È stato dato il via ufficiale ai lavori per la realizzazione dell’Hydrogen Hub Trieste, un’infrastruttura destinata a diventare un punto di riferimento per la produzione di idrogeno verde nel Nord-Est.
Trieste accelera la sua marcia verso la transizione energetica, promuovendo un progetto chiave per la decarbonizzazione dei trasporti e delle realtà produttive del territorio, che rappresenta un modello virtuoso di collaborazione pubblico-privata.
Nato da un approccio integrato e multidisciplinare, l’Hydrogen Hub Trieste combina infatti il recupero di aree dismesse, i principi dell’economia circolare e il know-how tecnico-scientifico di università, enti di ricerca e imprese del territorio.

Alessia Rosolen
Come conferma Alessia Rosolen, Assessore al lavoro, formazione, istruzione, ricerca, università e famiglia della regione Friuli Venezia Giulia: «L’Hydrogen Hub di Trieste rappresenta un progetto centrale per la decarbonizzazione dell’area adriatica e un pilastro della transizione energetica regionale che pone il Friuli Venezia Giulia, consolidandone la posizione d’avanguardia, come punto di riferimento a livello internazionale dell’energia verde. Per concretizzare questa aspirazione, come Amministrazione regionale, abbiamo già stanziato oltre 45 milioni di euro, destinati a potenziare l’introduzione dell’idrogeno nei settori più maturi, attrarre investimenti privati lungo tutta la catena del valore, sostenere la ricerca industriale e le infrastrutture di ricerca, formare nuove professionalità, rafforzare la cooperazione internazionale e valorizzare il porto di Trieste come centro di innovazione e polo energetico strategico per tutto il Nord Adriatico».

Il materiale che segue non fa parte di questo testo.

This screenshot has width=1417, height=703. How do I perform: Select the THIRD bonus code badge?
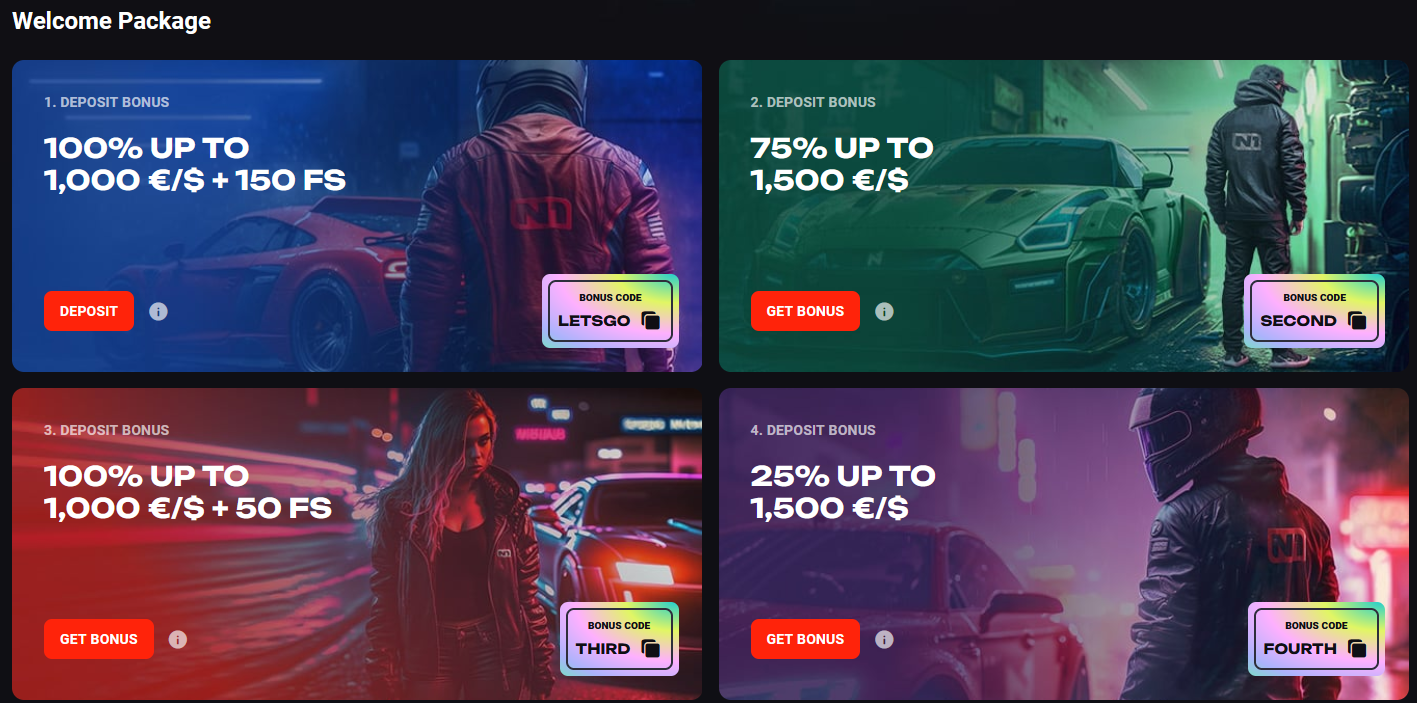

Un progetto PNRR basato sull’economia circolare
L’iniziativa, promossa da AcegasApsAmga, prevede un investimento complessivo di oltre 20 milioni di euro, finanziato in gran parte con 15,8 milioni di euro provenienti dal PNRR e con ulteriori 1,5 milioni dal bando Horizon EU.
Il cuore tecnologico dell’Hub sarà un impianto di elettrolisi da 5 MW e un parco fotovoltaico da 4,8 MW. L’impianto di elettrolisi sarà costruito in un’area adiacente al termovalorizzatore di Trieste, sfruttando i principi della simbiosi industriale: l’acqua di scarto del processo di termovalorizzazione verrà infatti recuperata e trasformata in una risorsa preziosa per la produzione di idrogeno. Il parco fotovoltaico sorgerà invece su un’area dismessa, contribuendo anche alla rigenerazione urbana del territorio.
A regime, l’Hub mira a produrre circa 370 tonnellate annue di idrogeno rinnovabile, coprendo l’intera catena del valore (produzione, stoccaggio e distribuzione) con l’obiettivo di decarbonizzare settori ad alta intensità emissiva. L’entrata in funzione dell’impianto è prevista per il 2026, in linea con le tempistiche imposte dal PNRR.

Photo: Patrizia Tonin
Nel contesto della North Adriatic Hydrogen Valley
L’Hydrogen Hub Trieste si inserisce nel contesto del Nord Adriatic Hydrogen Valley (NAVH), il primo accordo transfrontaliero in Europa dedicato all’idrogeno che coinvolge la Regione Friuli Venezia Giulia, la Slovenia e la Croazia, concetto ribadito anche dall’Assessore Rosolen: «La North Adriatic Hydrogen Valley è un progetto strategico per il Friuli Venezia Giulia e per tutta l’area transfrontaliera che comprende Slovenia e Croazia. Dal 2023 stiamo lavorando per costruire un vero ecosistema dell’idrogeno rinnovabile, capace di integrare infrastrutture, tecnologie e capitale umano grazie alla collaborazione tra istituzioni, imprese e centri di ricerca».
La NAVH unisce 37 organizzazioni e 17 progetti pilota con l’obiettivo ambizioso di produrre complessivamente circa 5 mila tonnellate annue di idrogeno nell’Alto Adriatico. Un progetto che punta a trasformare questo territorio in un laboratorio d’innovazione, aprendo la strada alla nascita di una nuova filiera dell’idrogeno, accelerando la decarbonizzazione e rafforzando il ruolo dell’area come hub strategico europeo per la transizione energetica, capace di coniugare sviluppo sostenibile e innovazione.